Only temperature-resistant bonding agents can therefore be used for
this application. But all known bonding agents require heat
post-treatment after having been applied to the substrate, e.g., in
a coating process.
[0005] Executing a heat post-treatment in a heating furnace is
already known in the art. In this case, the composite material is
heated to a temperature level of approx. 250 to 300.degree. C. to
achieve an optimal level of bonding. Such heating furnaces are
often integrated into the existing coating systems. As a result,
the existing coating systems are built to be large enough to ensure
the sufficient retention time of the composite material in the
known air or gas furnaces. The disadvantages to this involve a
significant space requirement and associated considerable costs. In
addition, undesired side effects are generated through contact
between air and the composite material surface, such as impaired
taste, deterioration in sealing properties, change in printability,
etc.
[0006] Proceeding from the above, the object of the invention is to
configure and further develop the procedure for manufacturing a
composite material and a composite material manufactured with the
procedure as mentioned at the outset and described in greater
detail above in such a way as to entirely omit the heat
post-treatment of the composite material. The goal here is to
reduce the dimensions of the coating systems and the associated
investments.
[0007] In terms of the procedure, the object is achieved by heat
treating the layer to be coated before applying the bonding agent
layer.
[0008] A bonding agent layer is hence first applied between the
barrier layer to be bonded, e.g., an aluminum foil, and a plastic
or cardboard layer. This can be done via lamination, coextrusion,
lining or coating. In the ensuing step according to the invention,
a relatively high thermal pulse is then briefly applied to the
composite material, either on the surface of the layer to be coated
or, alternatively, the surface of the layer to be coated facing
away from the layer. The thermal energy introduced in this way over
a short time is stored in the composite material, and results in a
distinct increase in temperature of the composite material. Another
bonding agent layer can then be applied along with whatever
necessary additional polymer layers to this highly
temperature-elevated bond on the barrier side.
[0009] The preferably pulsed application of heat according to the
invention at a high temperature level and simultaneous temporary
storage of thermal energy in the composite leads to very high
forces of adhesion on both sides of the barrier layer as the result
of the bonding agent activated according to the invention. The
degree of adhesion corresponds to the level of strength of
composites conventionally activated in heating furnaces.
[0010] The heat treatment according to the invention reliably
precludes negative changes in properties arising from a downstream
thermal heat treatment in a heating furnace.

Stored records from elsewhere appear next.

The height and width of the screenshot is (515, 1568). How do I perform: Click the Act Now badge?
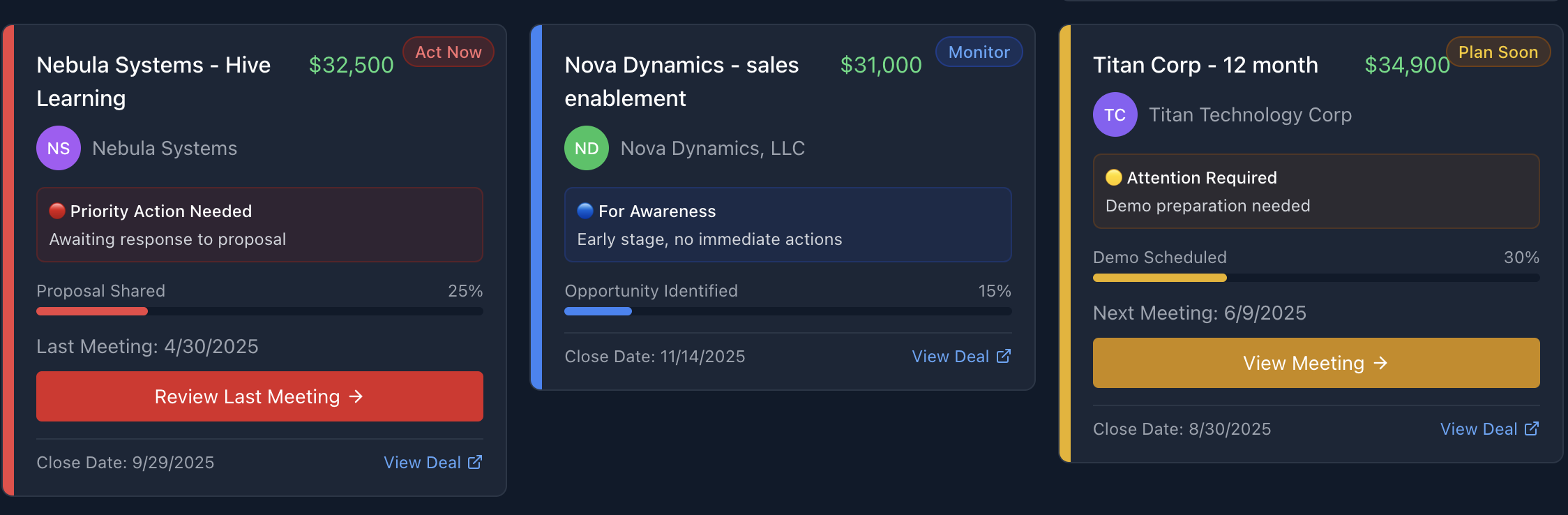(x=448, y=52)
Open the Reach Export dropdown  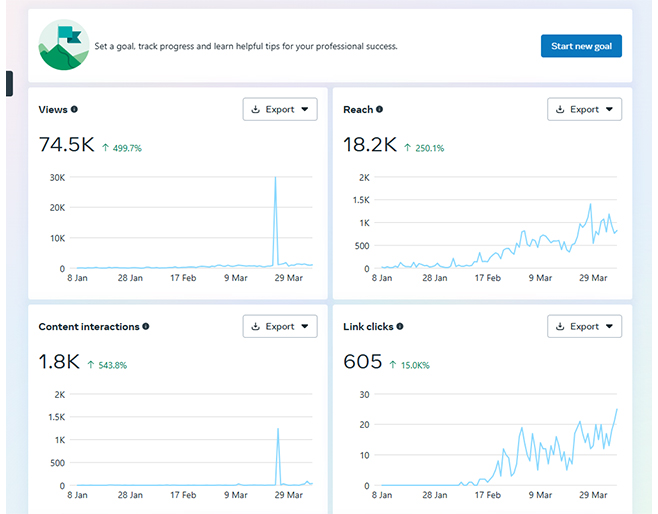pyautogui.click(x=585, y=109)
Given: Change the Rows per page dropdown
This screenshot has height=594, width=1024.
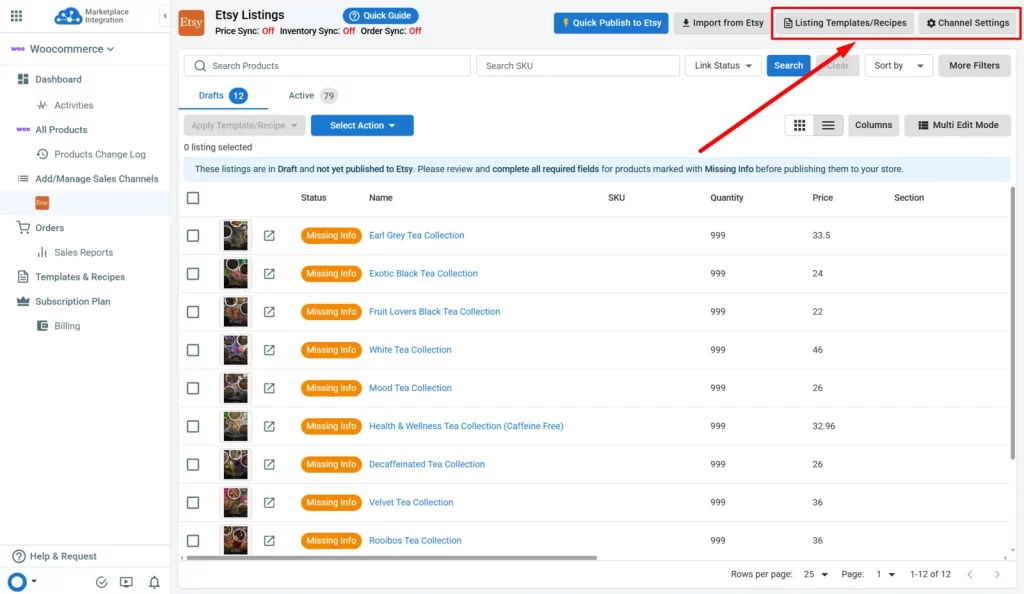Looking at the screenshot, I should (x=816, y=574).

[0011] The type of heat treatment can vary greatly in other
configurations of the invention. The thermal energy is preferably
achieved through flame treatment, hot air treatment, laser
treatment, corona treatment, electrical heating and high-frequency
treatment.
[0012] In another instruction of the invention, thermal treatment
only takes place after a first barrier layer has been applied to a
plastic or cardboard layer, and another bonding agent layer and at
least one additional barrier layer are subsequently applied on the
barrier side.
[0013] Various barrier layers can be used for the composite
material according to the invention, in particular those made out
of metal films, metallized plastic films, ethylene/vinyl alcohol,
polyethylene terephthalate, polypropylene, polyvinylidene chloride,
polyamide, liquid-crystalline polymers and silicon oxide.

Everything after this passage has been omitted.